Quando l’opera di un artista diventa archetipica, come nel caso di Tim Burton, il rischio che l’immaginario popolare si sovrapponga alla riflessione esistenziale è ovviamente molto alto.
Si tratta soltanto della sua estetica gotica e di una cera eccentricità stilistica, unite a una visione del mondo in cui la luce e l’oscurità sono elementi di tensione visiva. Ma è proprio questo il suo fascino. Nel caso del celebre regista americano, l’arte – che si tratti di cinema, disegno o installazione – lavora sul margine fra ciò che è visibile e ciò che resta nell’ombra, rendendo quella frizione il vero campo dell’esperienza.

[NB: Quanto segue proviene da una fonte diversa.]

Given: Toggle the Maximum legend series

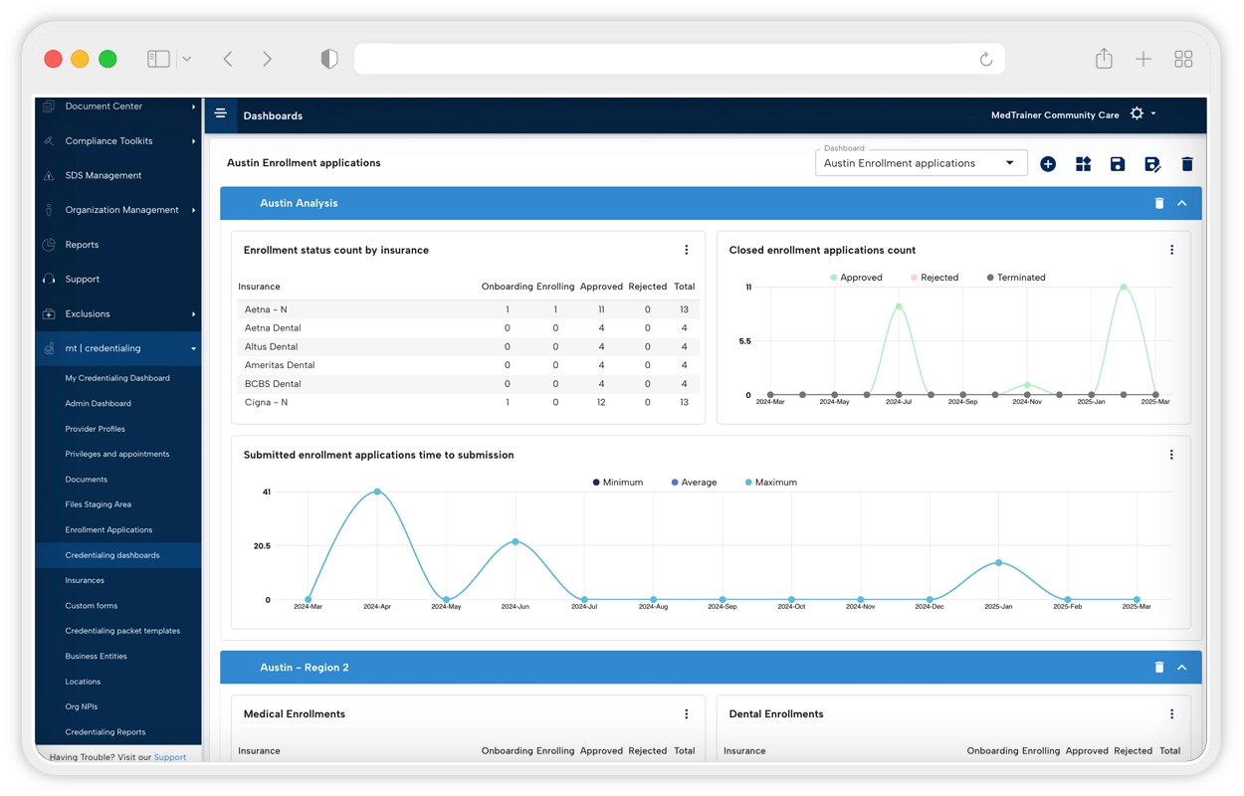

Tim Burton premiato alla Florence Biennale

Non stupisce quindi che la XV Florence Biennale – Biennale Internazionale dell’Arte Contemporanea abbia scelto di dedicargli un omaggio e di assegnargli il Premio “Lorenzo il Magnifico” alla carriera. Burton rappresenta infatti una delle rare figure capaci di unire la forza del racconto popolare alla profondità simbolica dell’arte visiva, in un linguaggio riconoscibile ma mai pacificato.
Firenze ha accolto il suo immaginario con una mostra andata in scena alla Fortezza da Basso che riunisce disegni, illustrazioni, sculture e materiali d’archivio provenienti da oltre quarant’anni di attività. È un viaggio dentro le origini dell’estetica burtoniana: figure ibride, esseri sospesi fra il comico e il tragico, la vita e la morte, la tenerezza e la deformità. Tutto nasce, come racconta lui stesso, da un gesto elementare: “Tutto comincia con un disegno. È un modo per sperimentare, per dare forma a ciò che non riesco a dire a parole”.

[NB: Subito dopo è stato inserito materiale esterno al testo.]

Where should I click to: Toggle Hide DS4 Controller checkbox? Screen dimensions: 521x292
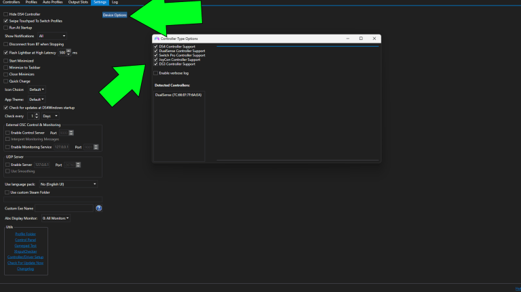7,14
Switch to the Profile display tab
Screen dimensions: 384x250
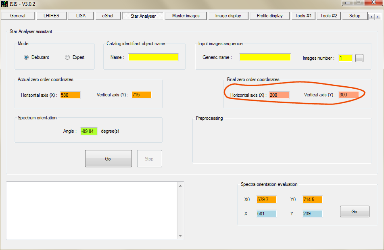[269, 16]

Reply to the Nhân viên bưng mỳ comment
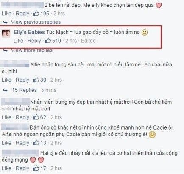pyautogui.click(x=22, y=117)

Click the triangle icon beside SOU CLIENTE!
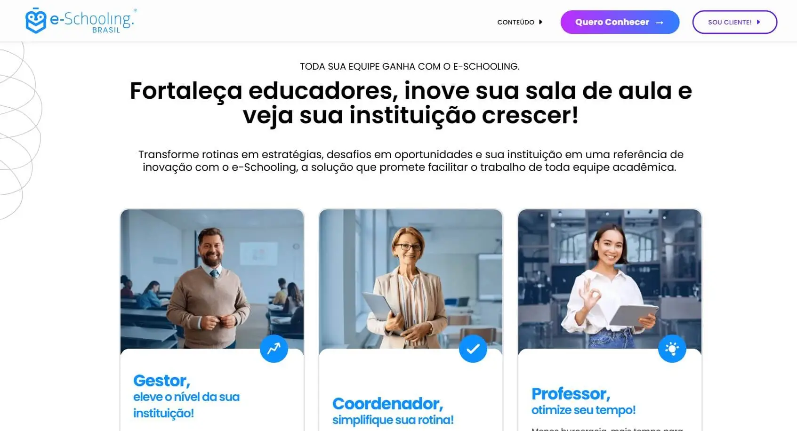758,22
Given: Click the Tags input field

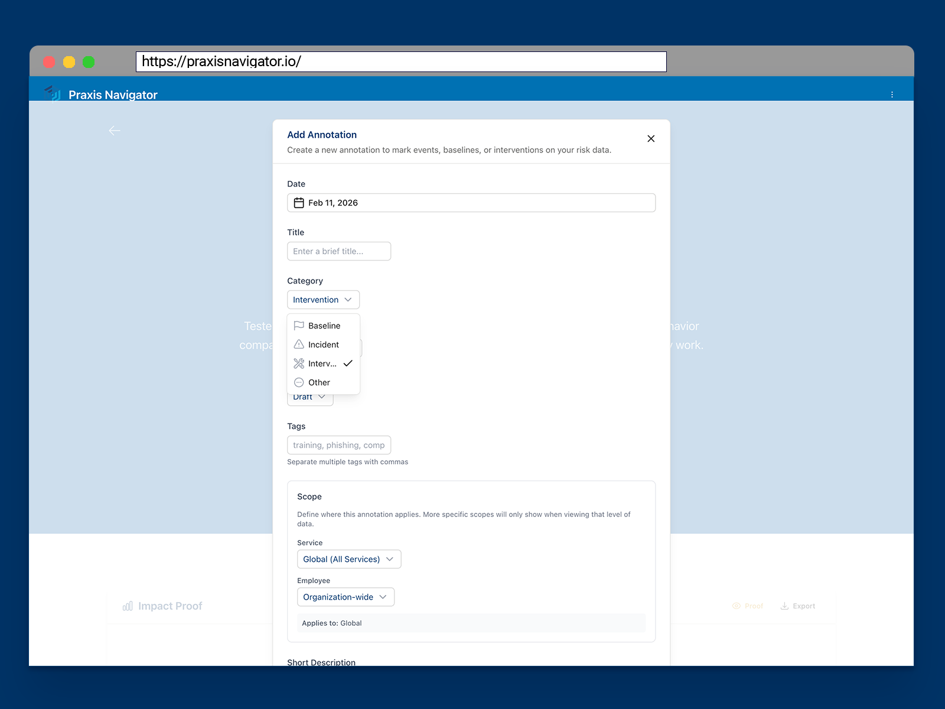Looking at the screenshot, I should coord(339,445).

L’importanza del disegno per l’artista

Il disegno, per Tim Burton, non è solo un punto di partenza tecnico, ma un modo di pensare: una scrittura automatica dell’inconscio. “Con tutta la tecnologia di oggi c’è troppo rumore — spiega — Disegnare mi calma, mi protegge, mi riconnette con me stesso”. Da questa dimensione intima scaturisce l’intero universo del regista, popolato da creature che incarnano la vulnerabilità umana e la tensione costante tra luce e oscurità.
È proprio questo il tema cardine della mostra — e il punto più rivelatore del suo discorso artistico “ognuno percepisce in modo diverso la luce e l’oscurità. In La sposa cadavere, per esempio, ho reso il mondo reale più cupo e quello dei morti più luminoso”. Un rovesciamento di prospettiva che sintetizza la sua poetica: nei suoi mondi, la luce non è mai solo illuminazione e l’oscurità non coincide con la tenebra morale, ma entrambe diventano stati d’animo, condizioni psicologiche in dialogo.

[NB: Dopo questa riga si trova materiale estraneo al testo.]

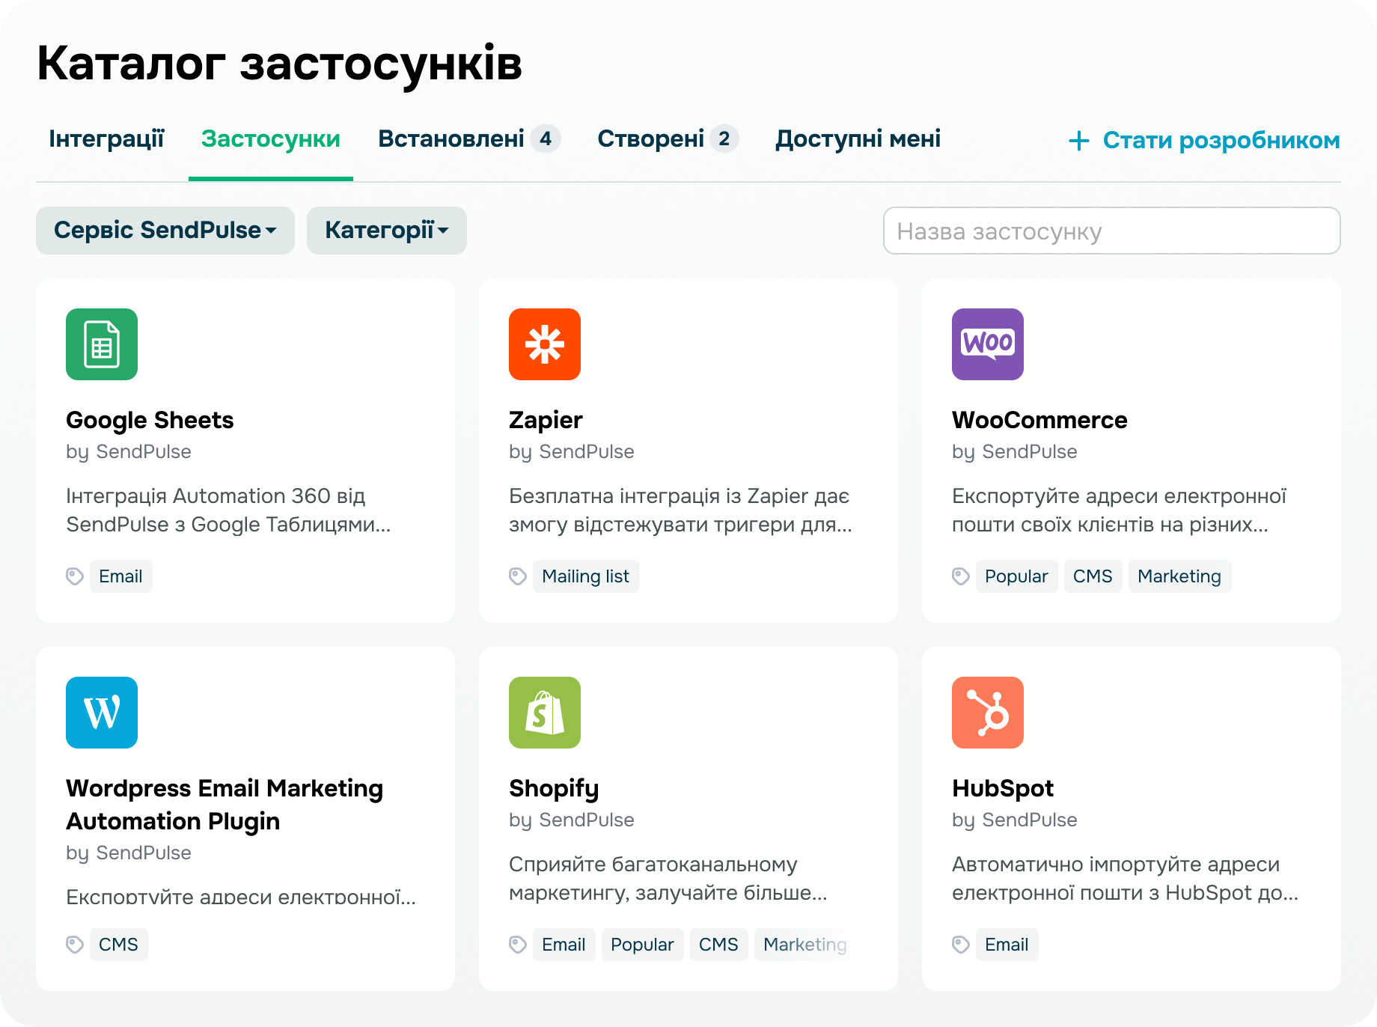Click the Назва застосунку search field
The image size is (1377, 1027).
point(1111,231)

L’equilibrio degli opposti in Tim Burton

Burton rifiuta la polarità, cerca l’equilibrio fragile fra gli opposti, “Non puoi avere l’una senza l’altra. Il dramma è oscurità, l’umorismo è luce. È come lo yin e lo yang”. La sua arte nasce da questa oscillazione: nei suoi film e disegni la malinconia si apre all’ironia, il gotico si stempera nella fiaba, la morte diventa occasione di rinascita. È un mondo di contrasti che si toccano, dove la speranza non è cancellata ma resa visibile proprio dal buio che la circonda. Anche Firenze, con le sue luci oblique e le ombre delle pietre rinascimentali, sembra aderire naturalmente a questa visione, definita dal regista “un luogo bellissimo, pieno di texture, di patina e di ombre, quasi un set naturale”. La città diventa così una controparte ideale per il suo immaginario, una scenografia reale che risuona con il suo senso di imperfezione.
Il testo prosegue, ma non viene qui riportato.